■ **Selection**:
────

John Holland Pty Ltd v Hunter Valley Earthmoving Company Pty Limited
[2002] NSWSC 131
•8 March 2002
CITATION: John Holland Pty Ltd v Hunter Valley Earthmoving Company Pty Limited [2002] NSWSC 131 CURRENT JURISDICTION: Equity Division
Commercial ListFILE NUMBER(S): SC 55049/01 HEARING DATE(S): 13 February 2002 JUDGMENT DATE: 8 March 2002 PARTIES :
John Holland Pty Ltd (Plt)
Hunter Valley Earthmoving Company Pty Limited (Def)JUDGMENT OF: McClellan J
COUNSEL : F C Corsaro SC (Plt)
M Pembroke SC/S GoldsteinSOLICITORS: Clayton Utz (Plt)
Dutton Lawyers (def)CATCHWORDS: CONSTRUCTION - leave to appeal from award of Arbitrator - whether "global claim" can be made - breach of contractual term - variation of contract obligations whether the Arbitrator erred in law in awarding delay costs. LEGISLATION CITED: Commercial Arbitration Act 1984 s 38(5) CASES CITED: Promenade Investments Pty Ltd v State of NSW (1992) 26 NSWLR 203
Nauru Phosphate Royalties Trust v Matthew Hall Mechanical & Electrical Engineers Pty Ltd & Ors [1924] 2 VR 386
Jon Holland Construction & Engineering Pty Ltd v Kvaerner RJ Brown Pty Ltd & ors (1997) 13 BCL 262
Bernhard's Rugby Landscapes Ltd v Stockley Park Consortium Ltd (1997) 82 BLR 46
Renard Constructions (ME) Pty Ltd v Minister for Public Works (1992) 26 NSWLR 234DECISION: See para 30
SUPREME COURT
OF NEW SOUTH WALES
EQUITY DIVISION
COMMERCIAL LIST
McCLELLAN J
FRIDAY 8 MARCH 2002
55049/01 - JOHN HOLLAND PTY LTD v HUNTER VALLEY EARTHMOVING COMPANY PTY LIMITED
JUDGMENT
1 HIS HONOUR: The plaintiff seeks leave to appeal against a decision of Arbitrator Easton pursuant to s 38 of the Commercial Arbitration Act 1984.
2 As the defendant has not given consent, an appeal may only be prosecuted with the leave of the court (s 38(4)). Section 38(5) provides that the court:
- “Shall not grant leave … unless it considers that:
- (a) having regard to all the circumstances, the determination of the question of law concerned could substantially affect the rights of one or more of the parties to the arbitration agreement; and
- (b) there is:
(i) a manifest error of law on the face of the award; or
- (ii) strong evidence that the arbitrator or umpire made an error of law and that the determination of the question may add, or may be likely to add, substantially to the certainty of commercial law.”

────

■ **Work to be completed**:
Retype the part of the judgment starting at "Hunter Valley Earthmoving Company Pty Limited (Def)JUDGMENT" and ending at "Clayton Utz (Plt)". The listing that follows is unrelated to the judgment.

■ **Records provided**:
────

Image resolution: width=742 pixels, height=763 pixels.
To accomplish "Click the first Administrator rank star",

────

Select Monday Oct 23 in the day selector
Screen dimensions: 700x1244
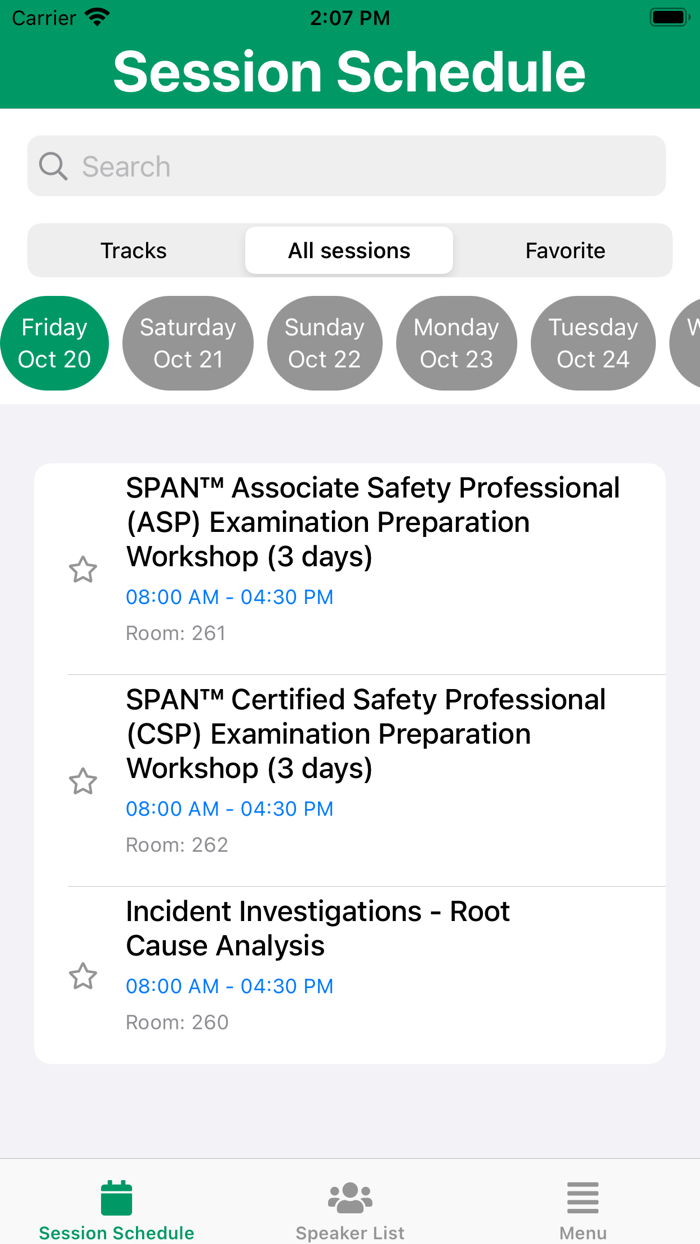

────

■ **Output for this task**:
Hunter Valley Earthmoving Company Pty Limited (Def)JUDGMENT OF: McClellan J
COUNSEL : F C Corsaro SC (Plt)
M Pembroke SC/S GoldsteinSOLICITORS: Clayton Utz (Plt)